Given the pre-show hubbub around last Friday’s marijuana-friendly event staged by the Colorado Symphony Orchestra (CSO), attendees may have been surprised at the utter lack of armored police vehicles, drug-sniffing dogs, or jonesing stoners scaling the walls for a mere sampling of this exotic and enlightening substance.
No, the raciest thing associated with “Classically Cannabis” probably was the name itself. The event, the first of three such benefits for the CSO, was 21-and-over and by-invitation-only for donations starting at $75 per person. These caveats neutered the initial concern over holding a weed-friendly show in an ostensibly public place, and the price tag no doubt scared away any yahoos who might have come for the buzz and not the Bach.
The evening played out in about the same way any gallery opening or classical music show would. If not for the patrons’ serenely goofy grins and furtive glances—Is he stoned? Is she? Am I?—you might not have guessed that the evening was built around Colorado’s newly minted herb. Yes, there was the occasional distinctive aroma fluttering around the Space Gallery patio, but it was no more pervasive than what you encounter during a typical stroll down Broadway.
The patrons encompassed ages from 20s to 70s, sporting attire that ranged from sparkly and formal to hipster chic to slovenly casual (the latter category being comprised primarily of reporters who were covering the festivities). The suited and ear-pieced security personnel conducted their duties as solemnly as a Secret Service advance team as guests hit the bar or visited several food trucks and popsicle and ice cream vendors on the Space patio. Inside, sponsors such as Leafly set up tables to provide information about their businesses. “This is exactly the type of event we’d like to support and promote,” said Kayla Cook, Leafly’s events and sponsorships coordinator. “I came to Leafly from a wine events background, and this is very similar to that.”

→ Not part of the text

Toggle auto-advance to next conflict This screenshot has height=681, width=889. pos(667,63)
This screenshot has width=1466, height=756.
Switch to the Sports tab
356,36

For the evening’s music, the CSO had its Brass Ensemble play several sets of classical favorites. It’s an unfamiliar genre to some—to certain slovenly reporters, anyway—but the tunes included jaunty, proclamational numbers (as if announcing the birth of a prince) as well as stately ballads and graceful lullabies. This is where just a few overt signs of the audience’s substantive intake became apparent: After the first song of the second set ended, everyone seemed to forget how to clap for an extra beat or two; and as the waning notes of “Danny Boy” wafted into the cool night sky, more than a few tears fell.
All in all, Classically Cannabis was cultured, mellow, and fun. More importantly, according to organizer Jane West of Edible Events, it helped the bottom line for a group of artists whose very existence is under constant threat. Having raised about $30,000 from sponsors and another $20,000 from attendees on Friday, the CSO is on its way to exceeding the $200,000 goal it set for this series of events—a relatively modest amount that the booming marijuana industry and its patrons should be delighted to help provide.